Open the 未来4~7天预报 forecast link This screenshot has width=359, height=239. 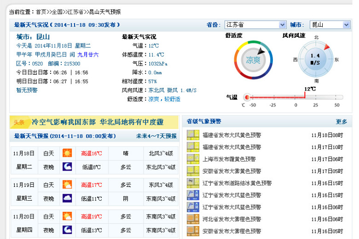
* * *
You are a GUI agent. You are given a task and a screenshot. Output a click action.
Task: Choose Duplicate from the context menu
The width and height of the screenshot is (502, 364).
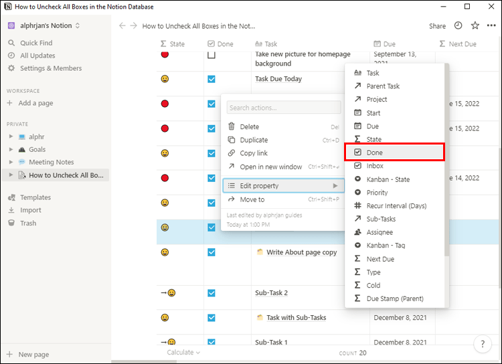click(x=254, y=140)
---
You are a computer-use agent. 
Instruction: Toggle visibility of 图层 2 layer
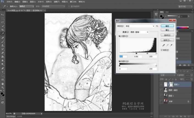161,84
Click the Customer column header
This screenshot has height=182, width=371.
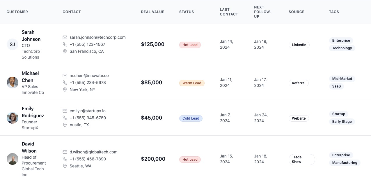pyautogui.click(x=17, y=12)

* WORK ORDER *
In the data above, which lines have "agent"? Report each of them.

* SOLUTION TO THIS TASK *
You are a GUI agent. You are given a task and a screenshot. Output a click action.
You are a computer-use agent. 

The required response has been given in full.